A final project of Data Science Bootcamp Batch 20 in Rakamin Academy. In this project, as a team of Data Scientists from an ecommerce company, we were given the task of being able to predict the purchase intention of customers by machine learning. all files attached to this repository are original, as memories of the first data science project as a team
This dataset obtained from Kaggle Online Shoppers Purchasing Intention. The dataset consists of feature vectors belonging to 12,330 sessions, was formed so that each sessionwould belong to a different user in a 1-year period to avoid any tendency to a specific campaign, special day, userprofile, or period.
On the company's website there are 3 categories of visitors, namely returning visitors, new visitors and other.
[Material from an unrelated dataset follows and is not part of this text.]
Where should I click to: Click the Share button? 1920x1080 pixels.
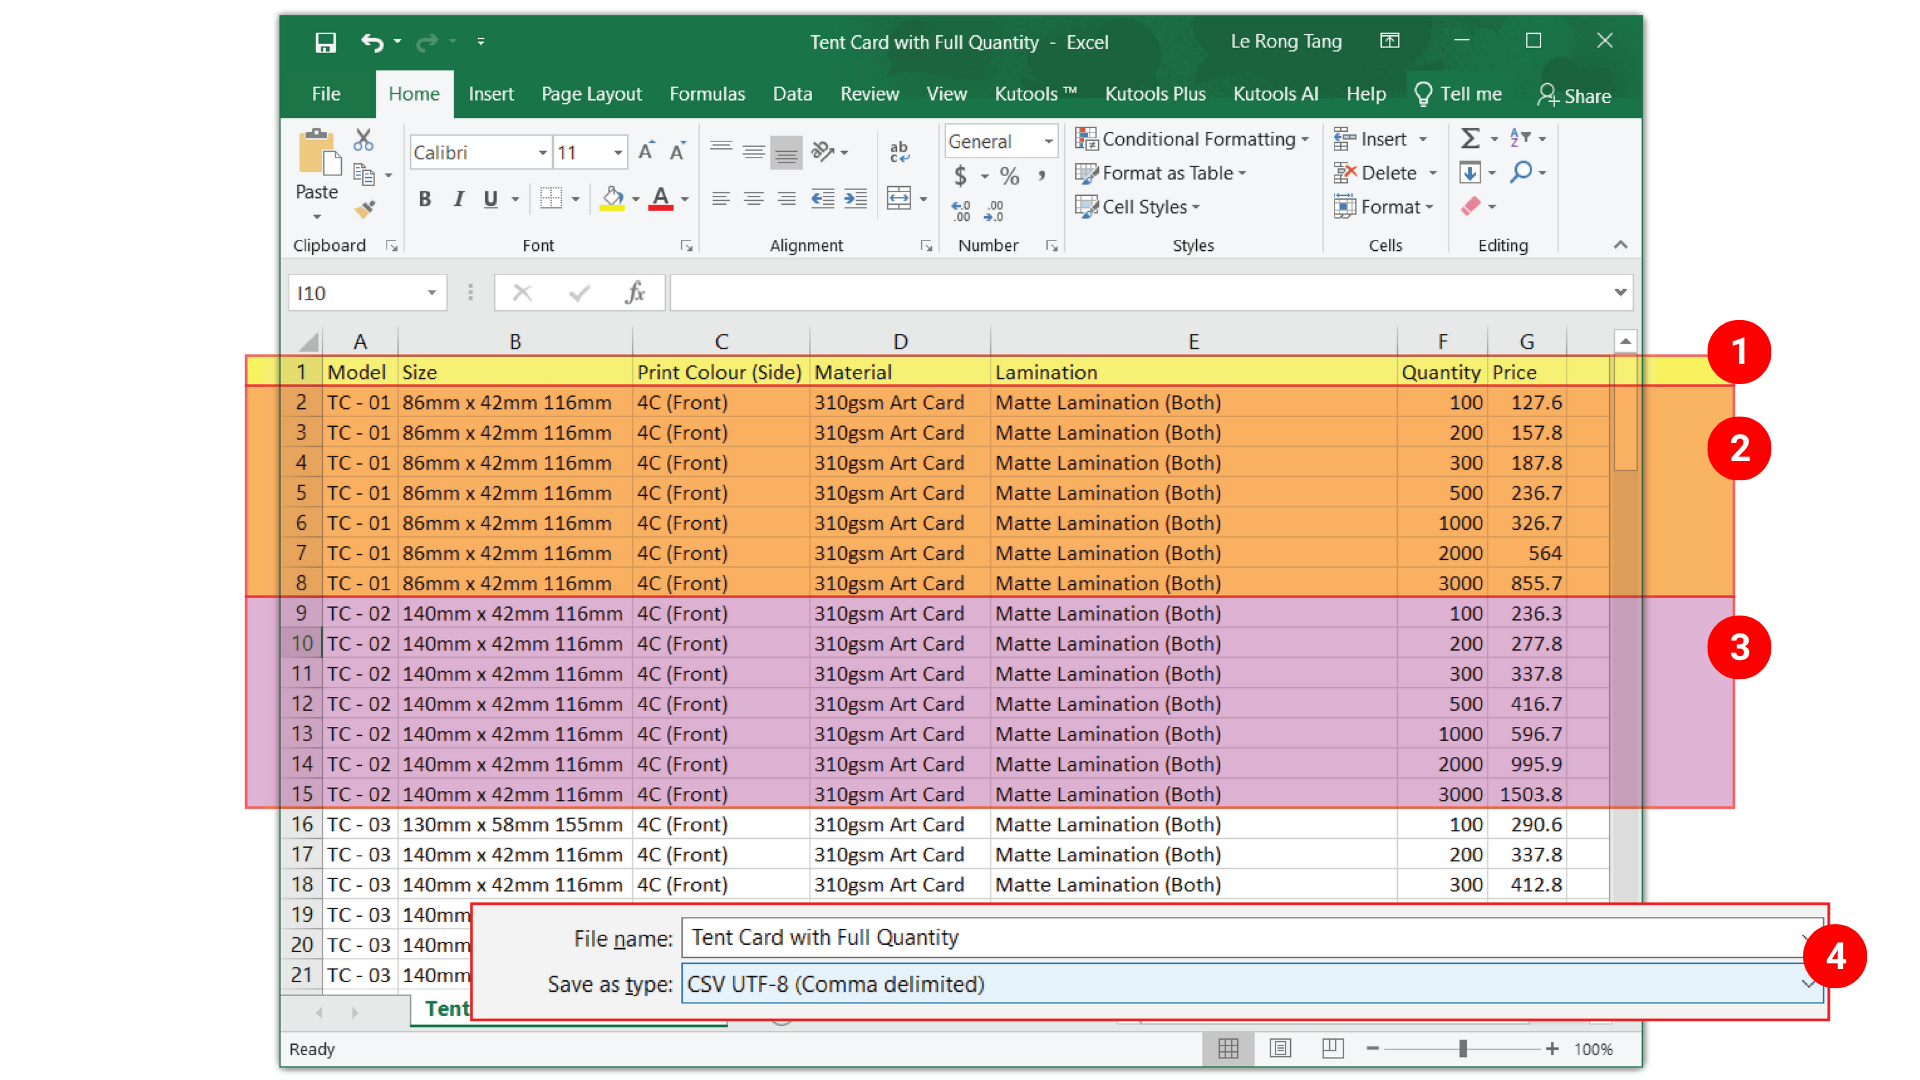tap(1574, 95)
The number of returning visitors is much higher than new visitors, but the conversion rate for returning visitors is lower than new visitors
Increase revenue (conversion rate) especially in the returning visitor category by following up predicted users will make purchases/transactions with Call To Action and provide promos to targets.
Build machine learning model to predict which users visit a website with intention to buy or not.
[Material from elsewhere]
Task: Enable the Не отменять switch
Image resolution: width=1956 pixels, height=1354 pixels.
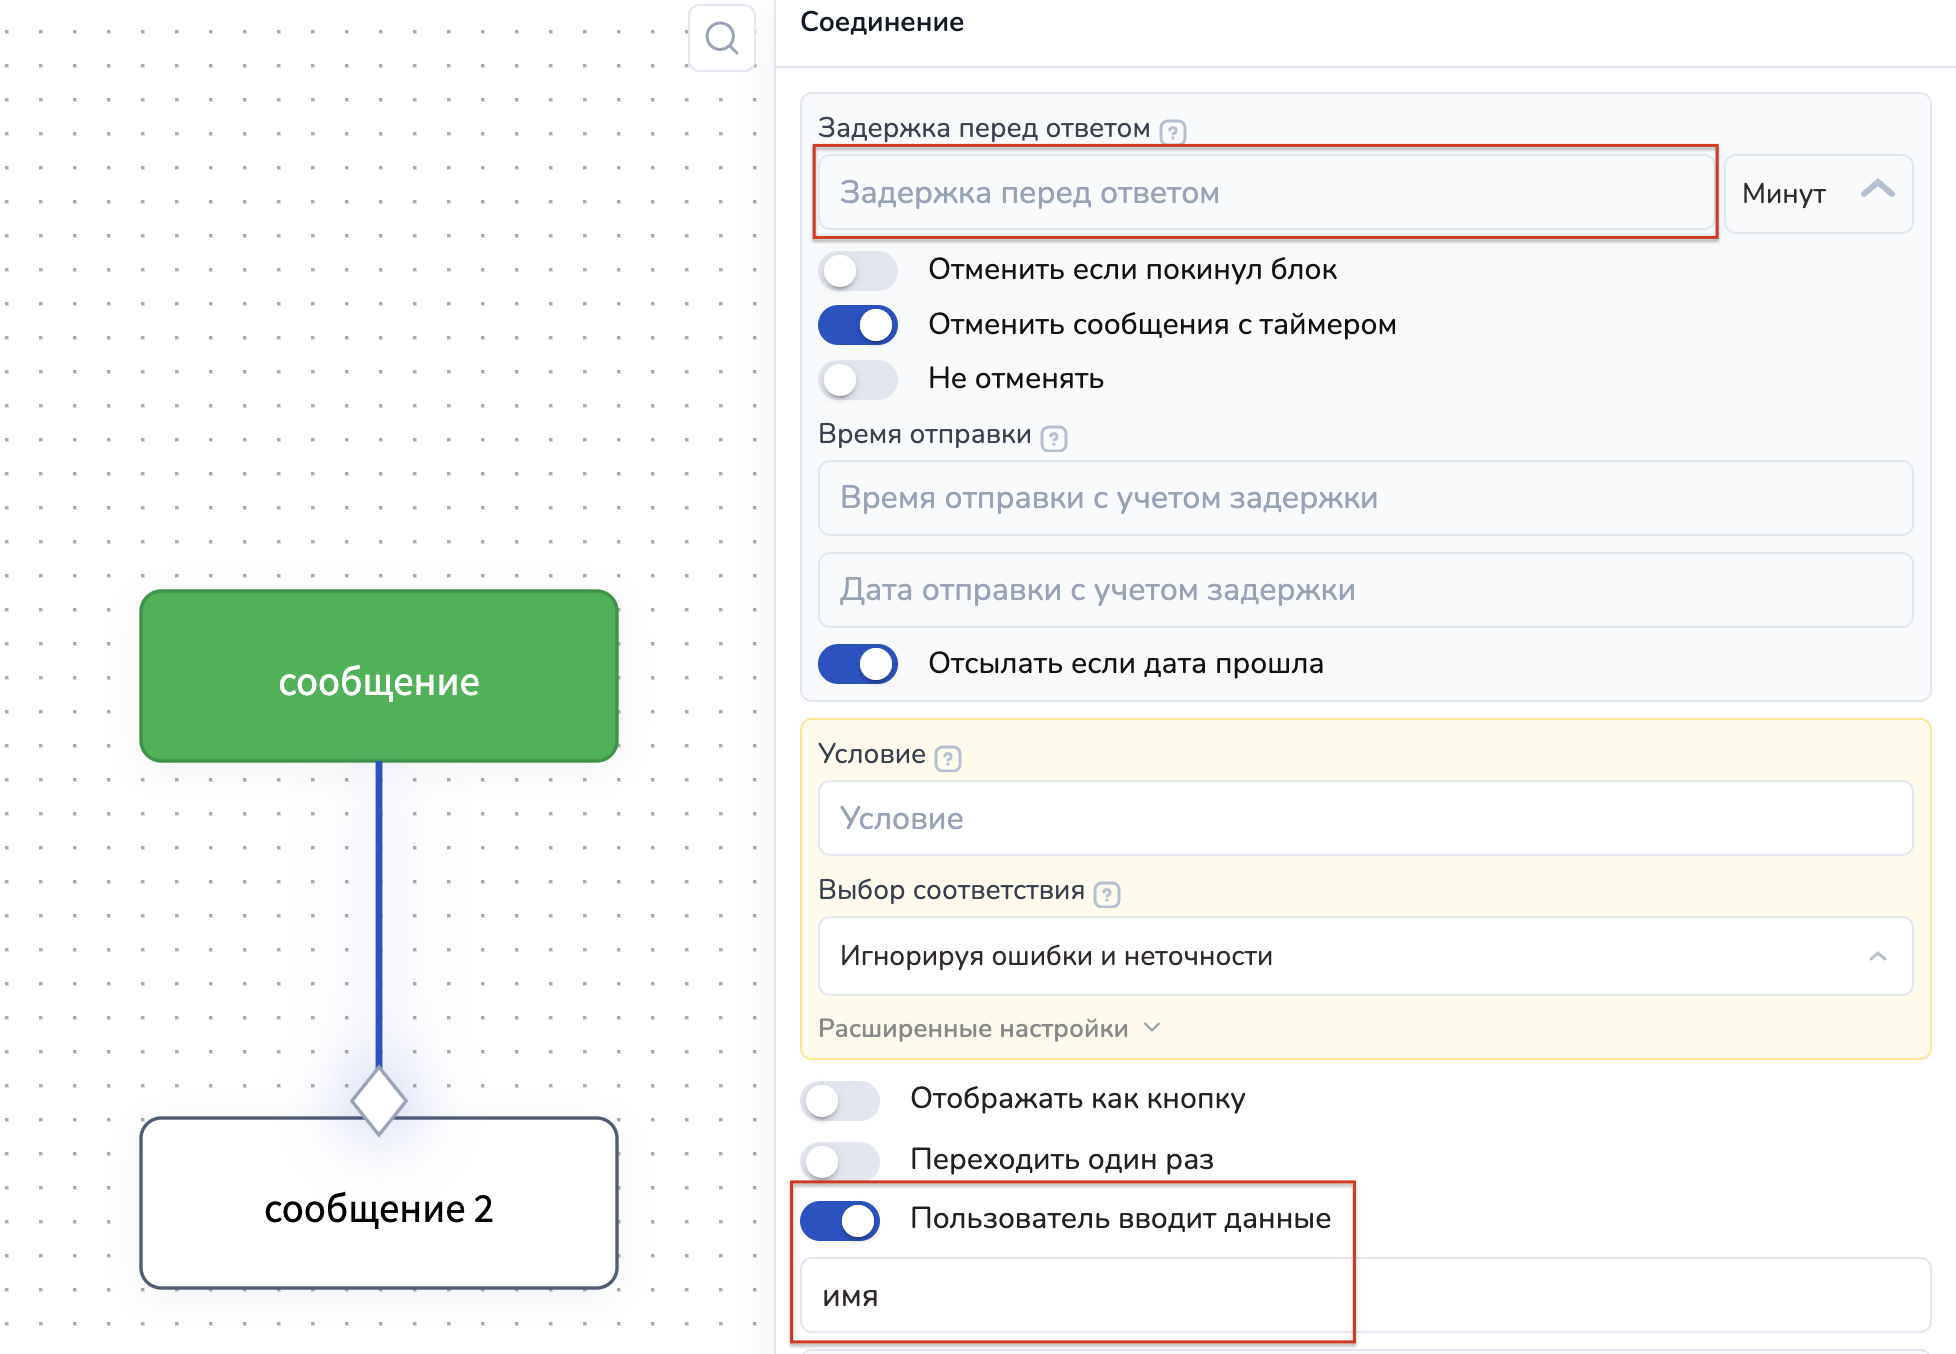Action: (x=857, y=379)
- Conversion Rate (conversion rate of returning visitors).
- Company revenue before and after modeling.
In this project, we divide into 4 stages:
- Stage 1 - Preparation: We study the selected project and dataset. The key takeaways in this stage are who we are in the project, the problem statement, the goals and objectives we want to achieve and lastly are the business metrics.
- Stage 2 - EDA: We start to reach the dataset to get the characteristics of the data. We separated the process into 3 steps, starting from data exploration, EDA, and gathering insights on datasets related to the main problem and objectives.
- Stage 3 - Preprocessing: We handle the data to be the cleanest data before starting the modeling process. We address outliers, feature encoding, and determine which feature engineering we choose.
- Stage 4 - Supervised Learning: We enter the modeling process and explore several algorithms to improve based on the features and targets we have selected.